仮に状況が一転して封鎖が解除されたとしても、既に撮影時点で1ヶ月以上封鎖が続いてしまったという事実は消えません。
この影響は時間差で物流網の混乱として現れ、一時的な在庫不足や材料価格の高騰を招き、企業の業績に少なからずダメージを与えることが予想されます。
期待値の剥落と真の負の側面
長期投資において、こうしたリスクが顕在化して株価が叩き売られたタイミングは、確かに絶好の購入機会になるかもしれません。
しかし、その裏側に潜む本質的なネガティブリスクの実態を知らずに飛び込むことは非常に危険です。
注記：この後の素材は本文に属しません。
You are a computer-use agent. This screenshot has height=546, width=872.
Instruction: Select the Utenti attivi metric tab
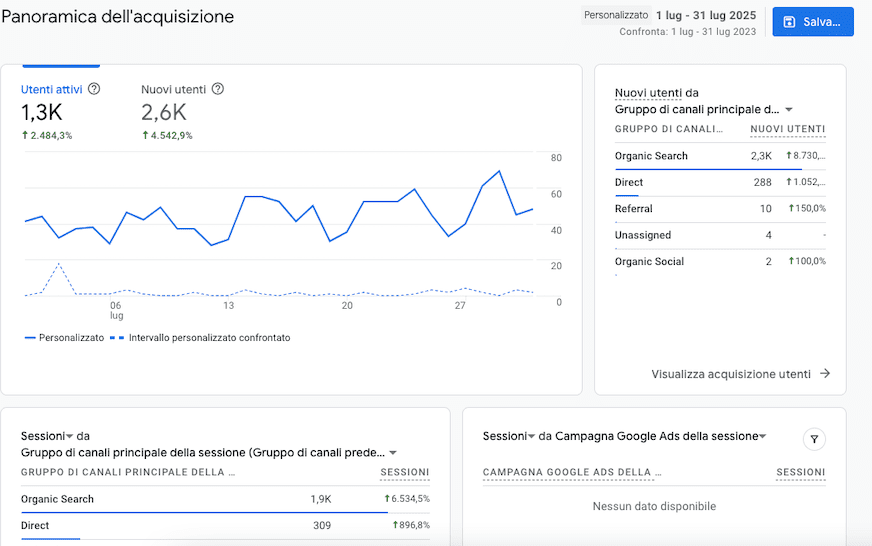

昨年末から、AI需要の高まりを背景に、国内外から半導体材料メーカーに対して多くの買いが入りましたが、現在の株価にはかなり先の期待値までが盛り込まれてしまっています。
今回の封鎖長期化によって、その期待値が一気に剥落してしまう可能性も考慮しなければなりません。
「絶好のチャンスだ」と思って買ったところから、さらに株価が下がる局面が来た時、この材料供給の実情を知らなければ、値下げ圧力に耐えきれずに手放してしまう、いわゆる「狼狽売り」で損を確定させてしまう投資家も出てくるでしょう。
日本の半導体材料の強さは本物ですが、その土台となるエネルギー供給が揺らいだ時には、脆さが顕在化するというリスクを十分に念頭に置く必要があります。
ただ株価が安くなったという理由だけで手を出すのではなく、こうした負の実態を十分に理解し、今後の動向を注視した上で冷静に投資判断を下すことが、賢明な株式投資家に求められる姿勢です。